5 releases (3 stable)

1.0.2 Jun 6, 2022
1.0.1 Jan 12, 2022
0.1.1 Aug 25, 2021
0.1.0 May 11, 2021

#208 in Machine learning


1.5K SLoC


Evaluation metrics for machine learning

crates.io License


The goal of this library is to provide an intuitive collection of functions for computing evaluation metrics commonly encountered in machine learning. Metrics are separated into modules for either classification or regression, with the classification module supporting both binary and multi-class tasks. This distinction between binary and multi-class classification is made explicit to underscore the fact that there are subtle differences in certain metrics between the two cases (i.e. multi-class metrics often require averaging methods). Metrics can often fail to be defined for a variety of numerical reasons, and in these cases Result types are used to make this fact apparent.

Supported Metrics

Metric Task Description
Accuracy Binary Classification Binary Class Accuracy
Precision Binary Classification Binary Class Precision
Recall Binary Classification Binary Class Recall
F-1 Binary Classification Harmonic Mean of Precision and Recall
MCC Binary Classification Matthews Correlation Coefficient
ROC Curve Binary Classification Receiver Operating Characteristic Curve
AUC Binary Classification Area Under ROC Curve
PR Curve Binary Classification Precision-Recall Curve
AP Binary Classification Average Precision
Accuracy Multi-Class Classification Multi-Class Accuracy
Precision Multi-Class Classification Multi-Class Precision
Recall Multi-Class Classification Multi-Class Recall
F-1 Multi-Class Classification Multi-Class F1
Rk Multi-Class Classification K-Category Correlation Coefficient as described by Gorodkin (2004)
M-AUC Multi-Class Classification Multi-Class AUC as described by Hand and Till (2001)
RMSE Regression Root Mean Squared Error
MSE Regression Mean Squared Error
MAE Regression Mean Absolute Error
R-Square Regression Coefficient of Determination
Correlation Regression Linear Correlation Coefficient


Binary Classification

The BinaryConfusionMatrix struct provides functionality for computing common binary classification metrics.

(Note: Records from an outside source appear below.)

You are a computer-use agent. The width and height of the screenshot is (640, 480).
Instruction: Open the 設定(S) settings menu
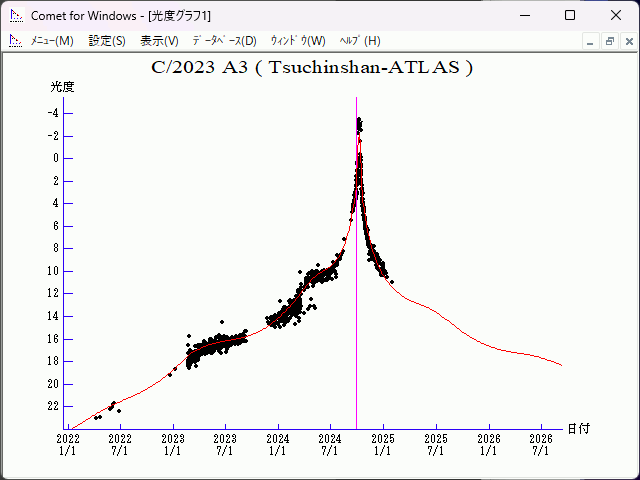(x=107, y=41)

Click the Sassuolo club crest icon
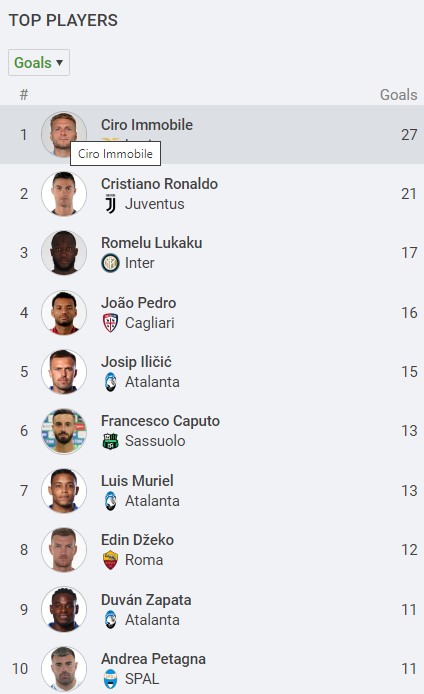click(x=110, y=441)
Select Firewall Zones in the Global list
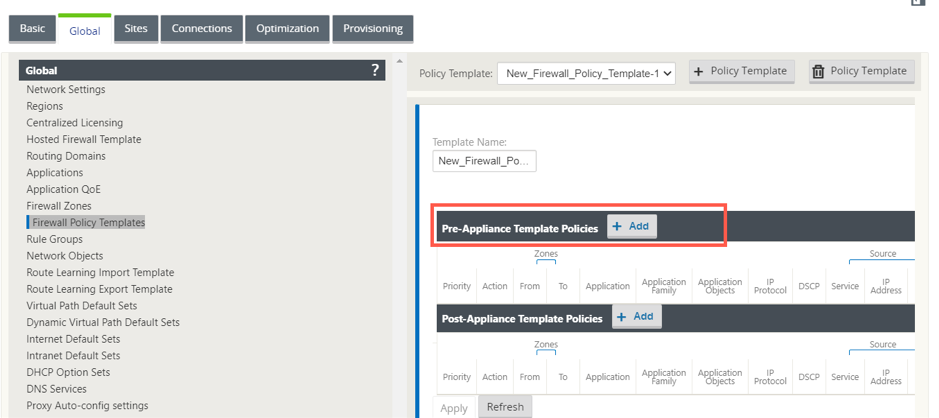939x418 pixels. (x=59, y=206)
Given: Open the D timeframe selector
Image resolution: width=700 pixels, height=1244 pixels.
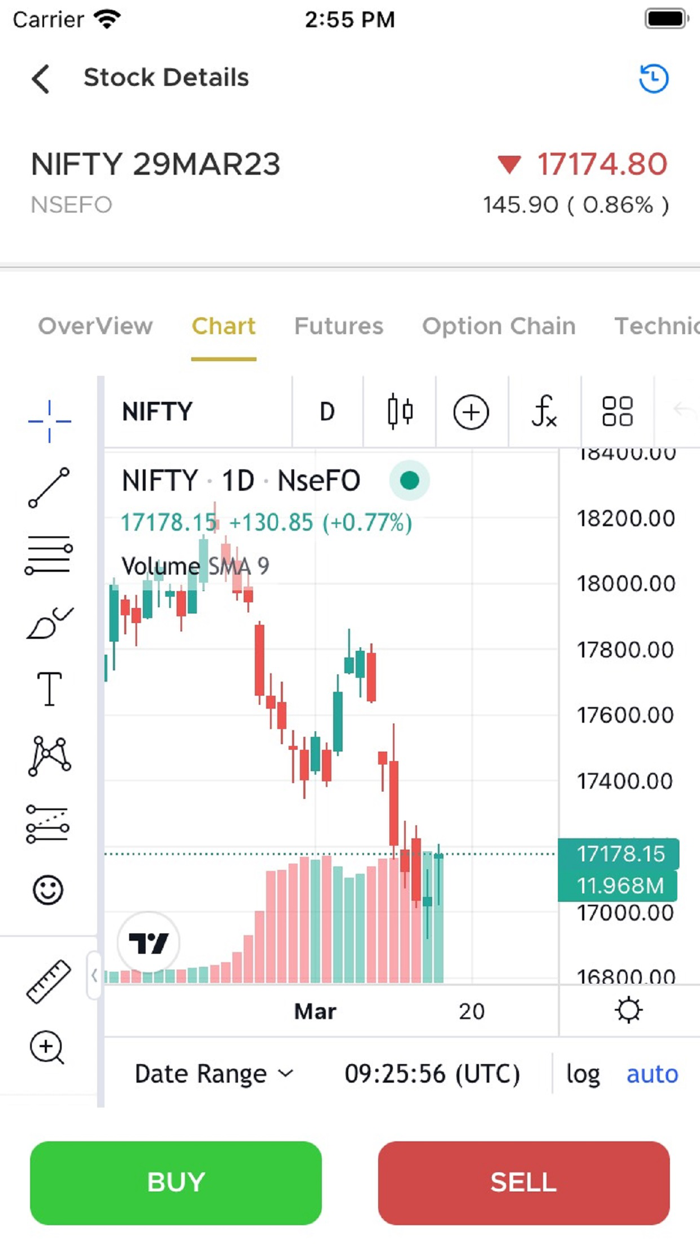Looking at the screenshot, I should pos(327,411).
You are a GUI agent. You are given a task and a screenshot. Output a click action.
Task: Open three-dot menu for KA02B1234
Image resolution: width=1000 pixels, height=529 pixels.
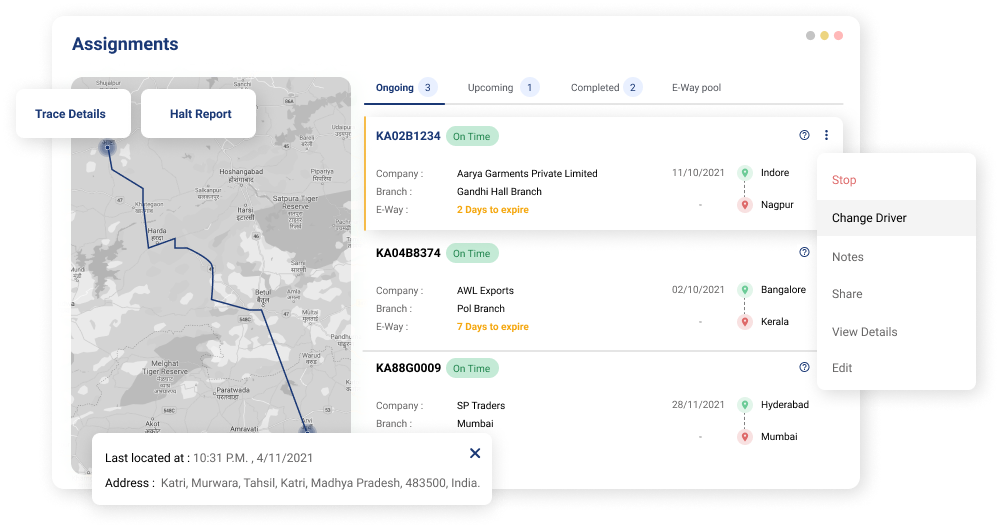[x=826, y=135]
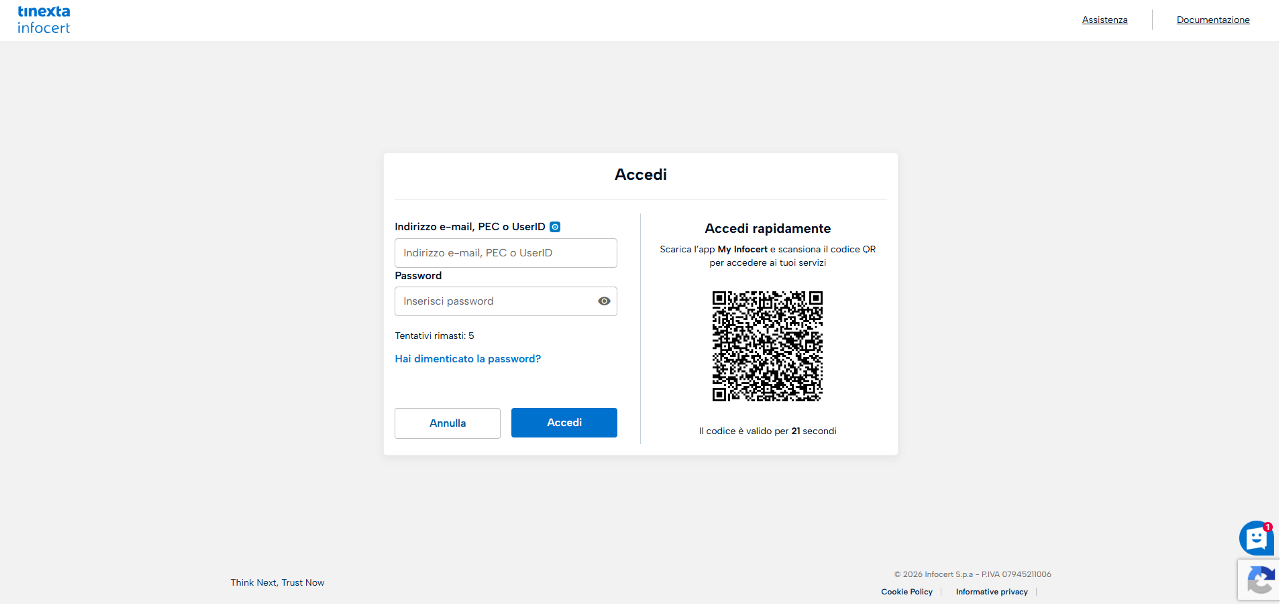This screenshot has height=605, width=1280.
Task: Click the Tinexta Infocert logo
Action: click(44, 19)
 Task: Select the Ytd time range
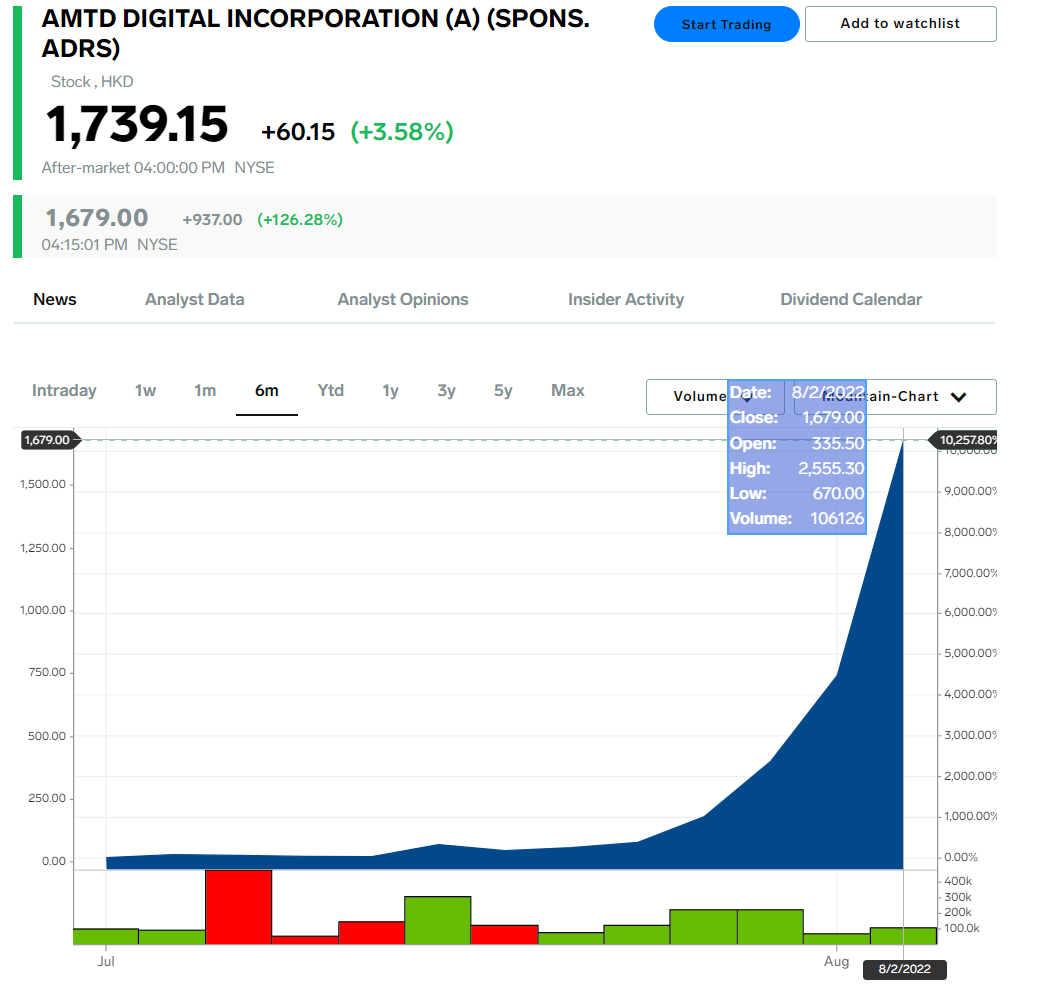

use eval_metrics::error::EvalError;
use eval_metrics::classification::BinaryConfusionMatrix;

fn main() -> Result<(), EvalError> {
    // note: these scores could also be f32 values
    let scores = vec![0.5, 0.2, 0.7, 0.4, 0.1, 0.3, 0.8, 0.9];
    let labels = vec![false, false, true, false, true, false, false, true];
    let threshold = 0.5;

    // compute confusion matrix from scores and labels
    let matrix = BinaryConfusionMatrix::compute(&scores, &labels, threshold)?;

    // counts
    let tpc = matrix.tp_count;
    let fpc = matrix.fp_count;
    let tnc = matrix.tn_count;
    let fnc = matrix.fn_count;

    // metrics
    let acc = matrix.accuracy()?;
    let pre = matrix.precision()?;
    let rec = matrix.recall()?;
    let f1 = matrix.f1()?;
    let mcc = matrix.mcc()?;

    // print matrix to console
    println!("{}", matrix);
                            |          Label          |
                            |  Positive  |  Negative  |
|              |  Positive  |     2      |     2      |
|  Prediction  |============|------------|------------|
|              |  Negative  |     1      |     3      |

In addition to the metrics derived from the confusion matrix, ROC curves and PR curves can be computed, providing metrics such as AUC and AP.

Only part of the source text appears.